Tom Colicchio Joins The No-Tipping Movement
Starting today, Tom Colicchio's Craft will switch its lunch service to a no-tip system, Eater reports. This makes the Top Chef head honcho's NYC flagship the latest establishment to join the growing ranks of US restaurants that have elected an alternative pay structure to our country's confounding gratuity system.
"It's time for a change. It's time to pay the servers a salary," Colicchio told Eater, indicating that if the experiment was a success during lower-stakes lunch hours, he'll try to implement the same change for dinner service by the end of 2015. (If lunch customers want to leave additional gratuity, they're welcome to do so in cash, but the credit card receipts will have no tip line.)

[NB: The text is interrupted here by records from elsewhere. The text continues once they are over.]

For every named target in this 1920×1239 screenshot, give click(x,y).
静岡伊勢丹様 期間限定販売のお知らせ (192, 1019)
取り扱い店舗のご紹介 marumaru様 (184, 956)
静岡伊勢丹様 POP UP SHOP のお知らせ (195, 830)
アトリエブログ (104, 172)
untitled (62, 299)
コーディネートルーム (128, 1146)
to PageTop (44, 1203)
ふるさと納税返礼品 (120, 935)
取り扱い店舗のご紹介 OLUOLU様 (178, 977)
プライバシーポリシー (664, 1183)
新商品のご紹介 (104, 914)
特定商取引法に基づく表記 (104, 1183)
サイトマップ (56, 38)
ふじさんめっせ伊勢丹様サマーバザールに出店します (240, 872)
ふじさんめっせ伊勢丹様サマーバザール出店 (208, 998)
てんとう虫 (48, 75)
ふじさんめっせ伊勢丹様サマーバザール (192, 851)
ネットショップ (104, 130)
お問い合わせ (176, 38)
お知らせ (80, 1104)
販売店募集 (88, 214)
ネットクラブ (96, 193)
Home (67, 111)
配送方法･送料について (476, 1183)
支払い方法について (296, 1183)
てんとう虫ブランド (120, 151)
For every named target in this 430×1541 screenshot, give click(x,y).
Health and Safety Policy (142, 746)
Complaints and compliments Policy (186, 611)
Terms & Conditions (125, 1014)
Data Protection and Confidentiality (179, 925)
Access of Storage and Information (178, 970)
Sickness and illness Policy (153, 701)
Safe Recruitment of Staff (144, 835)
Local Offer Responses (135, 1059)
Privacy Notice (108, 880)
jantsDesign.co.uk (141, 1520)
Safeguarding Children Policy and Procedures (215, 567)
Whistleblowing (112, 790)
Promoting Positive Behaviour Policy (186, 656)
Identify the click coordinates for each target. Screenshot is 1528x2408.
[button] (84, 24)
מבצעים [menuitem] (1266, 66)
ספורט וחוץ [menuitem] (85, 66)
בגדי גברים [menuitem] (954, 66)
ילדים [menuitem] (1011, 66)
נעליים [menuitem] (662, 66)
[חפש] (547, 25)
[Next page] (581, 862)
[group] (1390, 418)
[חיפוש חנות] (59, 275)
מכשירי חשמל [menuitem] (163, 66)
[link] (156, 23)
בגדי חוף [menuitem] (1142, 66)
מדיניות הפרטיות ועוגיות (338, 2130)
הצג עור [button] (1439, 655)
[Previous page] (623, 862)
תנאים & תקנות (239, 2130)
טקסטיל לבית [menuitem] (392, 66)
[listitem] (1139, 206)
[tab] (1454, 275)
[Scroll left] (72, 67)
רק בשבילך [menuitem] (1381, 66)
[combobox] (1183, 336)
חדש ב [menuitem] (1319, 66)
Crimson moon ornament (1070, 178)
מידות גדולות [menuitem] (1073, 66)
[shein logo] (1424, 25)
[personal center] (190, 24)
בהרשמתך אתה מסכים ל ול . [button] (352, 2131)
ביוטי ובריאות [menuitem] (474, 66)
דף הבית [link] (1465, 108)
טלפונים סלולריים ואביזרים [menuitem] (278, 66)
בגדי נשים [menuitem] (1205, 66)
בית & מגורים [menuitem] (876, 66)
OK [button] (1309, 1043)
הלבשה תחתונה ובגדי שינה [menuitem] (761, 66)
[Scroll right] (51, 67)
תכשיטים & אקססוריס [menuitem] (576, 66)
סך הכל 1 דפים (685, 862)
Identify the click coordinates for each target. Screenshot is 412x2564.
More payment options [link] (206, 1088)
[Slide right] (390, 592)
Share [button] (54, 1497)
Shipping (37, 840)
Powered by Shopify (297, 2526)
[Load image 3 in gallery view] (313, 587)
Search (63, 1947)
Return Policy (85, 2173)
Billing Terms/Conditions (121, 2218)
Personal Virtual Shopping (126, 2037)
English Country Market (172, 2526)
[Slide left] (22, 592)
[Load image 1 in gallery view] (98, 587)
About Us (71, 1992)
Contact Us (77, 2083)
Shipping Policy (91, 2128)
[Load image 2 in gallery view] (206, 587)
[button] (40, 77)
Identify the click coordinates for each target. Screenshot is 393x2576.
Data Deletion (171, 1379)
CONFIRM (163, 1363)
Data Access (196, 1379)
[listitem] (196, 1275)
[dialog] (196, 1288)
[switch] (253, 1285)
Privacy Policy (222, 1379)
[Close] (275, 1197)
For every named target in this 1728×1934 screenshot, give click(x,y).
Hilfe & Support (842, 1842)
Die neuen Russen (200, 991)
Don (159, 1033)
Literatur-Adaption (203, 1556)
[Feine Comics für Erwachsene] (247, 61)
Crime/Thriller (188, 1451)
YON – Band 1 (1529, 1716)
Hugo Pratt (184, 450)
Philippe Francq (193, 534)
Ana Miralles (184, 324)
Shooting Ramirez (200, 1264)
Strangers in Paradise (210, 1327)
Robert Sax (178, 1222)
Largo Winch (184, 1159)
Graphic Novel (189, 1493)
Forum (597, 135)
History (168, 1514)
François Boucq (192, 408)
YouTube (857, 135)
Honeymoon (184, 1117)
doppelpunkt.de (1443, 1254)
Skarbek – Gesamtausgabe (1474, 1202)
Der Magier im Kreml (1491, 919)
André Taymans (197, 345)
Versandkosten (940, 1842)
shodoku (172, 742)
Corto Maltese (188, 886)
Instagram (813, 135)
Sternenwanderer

Craft is hardly the first US restaurant to realize that America's conventional gratuity guidelines -- in which customers arbitrarily decide on the majority of a server's compensation, the back-of-house gets shafted, and management avoids the financial overhead that virtually every other business deals with with -- is bullshit. With inclusive pricing, the restaurant can set steady salaries (usually based on seniority) that protect servers' income against stingy customers and slow days.
The menu will reflect slightly higher pricing a la carte, but Colicchio is hoping that customers won't balk at the pricing. "We're in a moment in time where it's easier to change that behavior. When you look at Uber, people like the idea of not having to leave a tip," he speculated to Eater. The restaurant has never offered lunch before, so it shouldn't feel like a price hike.
Collichio's decision is happy and humane, but it's also good business. The state of New York, like many others, is in the process of revising its minimum wage policies, and by the end of 2015, restaurants will be legally required to pay tipped workers (waiters & waitresses) $7.50 an hour, instead of the previous $2.50 rate. All NYC restaurants, gratuity or not, will be forced to find more money to cover the gap. Craft is just preempting the inevitable by trying out a more equitable system now, rather than scrambling for one later.